Small opened her notebook and immediately started writing. What unfolded was Princess Nylah and the Journey to the Magic Window, a tender and enchanting story that takes readers on a magical journey shaped by the physical, spiritual and emotional experience of serious illness. True to her creative roots, Small turned the body of work into a stageplay that launched in 2016. An added special touch was her eldest daughter, then a freshman majoring in music at The Philadelphia High School for Creative and Performing Arts, writing a majority of the music for the production.
“…it was incredible. I am still to this day, wowed at her ability to write like she did. I was like, ‘Jesus, I ain’t even know!’” said Small through laughter.
The production took on a life of its own, engaging the talents and voices of kids. True to any art form, Small’s stageplay quickly encountered an age-old question: Is art imitating life or life imitating art? In the first production, the main character was played by Deysha Nelson, a young actress whose brilliance Small celebrates.

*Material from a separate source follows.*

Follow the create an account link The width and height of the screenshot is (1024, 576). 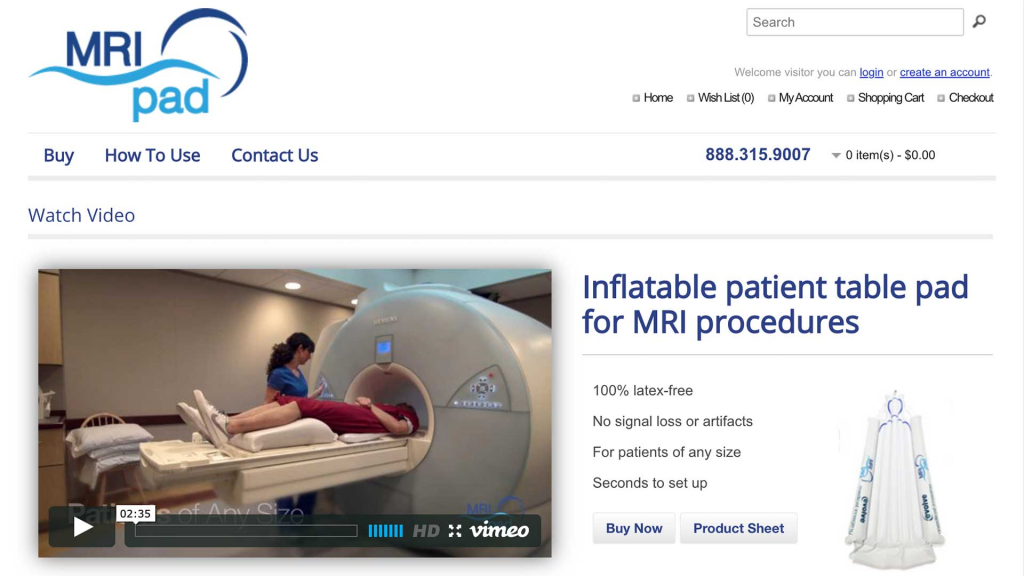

“She [Nelson] had a cousin who had leukemia at the time, which is what the character in the book also has. And she [her cousin] was in the production with us. She came to the shows. And then the following year, you know, she passed,” Small said, her voice dropping an octave as deep as her reflection on the moment.
“We did the show again – we did a dedication, you know, to her with her family in the audience. And that was really, really cool.”

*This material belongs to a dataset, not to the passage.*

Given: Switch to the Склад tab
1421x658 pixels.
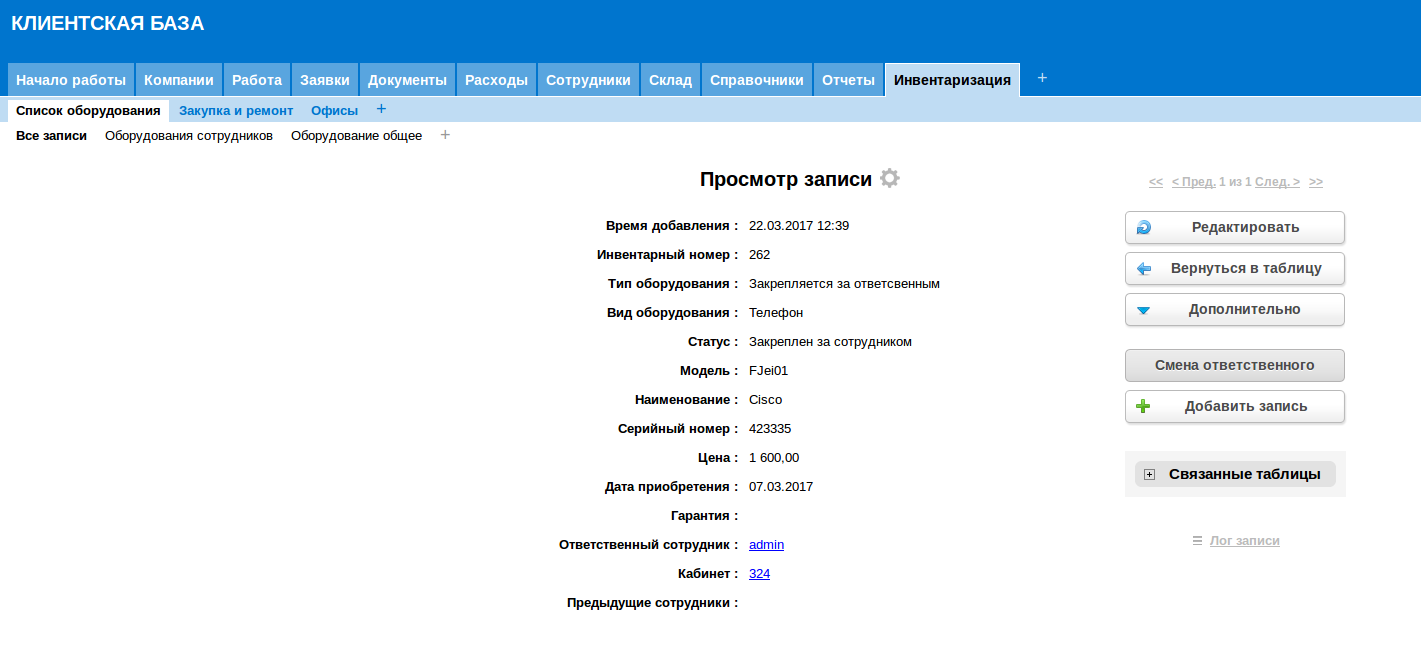Looking at the screenshot, I should (670, 80).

Much like the story, the moment mirrored the heartfelt, thought-provoking and empowering journey experienced by both the audience and creatives. It was insightful for her as a writer.
“It really helped me to gauge what kids are able to handle in terms of dealing with those type of topics and how to present it to them in a way that it doesn’t feel sad, or heavy or even grotesque in a way,” she said.

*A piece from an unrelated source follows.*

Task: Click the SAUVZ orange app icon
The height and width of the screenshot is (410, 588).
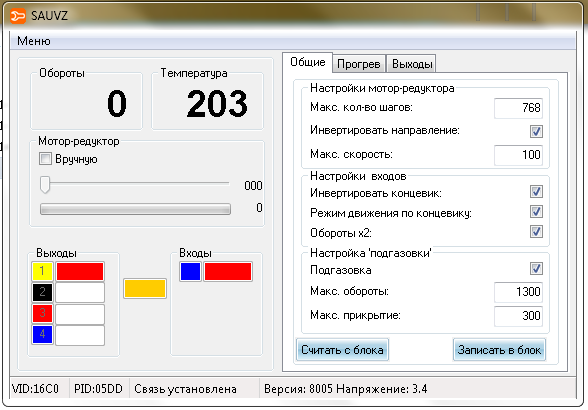Action: click(18, 16)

The stageplay became her most successful one to date with sold out shows every run.
From its conception, Small envisioned the story being a book. The success of the stageplay inspired her to write it.
“The ‘Magic Window’ in the book is the actual book. That’s the magic – that’s her way of traveling from world to world. That’s also symbolic, because that’s what we use books to do, right? To travel from world to world and place to place,” explained Small.
It was Small’s foresight of the stageplay eventually becoming a book that enabled her to lay the groundwork for the book’s illustration process. Small found and worked with talented illustrator, Adua Hernandez.
“The moment I saw the full character design, I’m like, ‘Oh, this is about to be good!’” exclaimed Small.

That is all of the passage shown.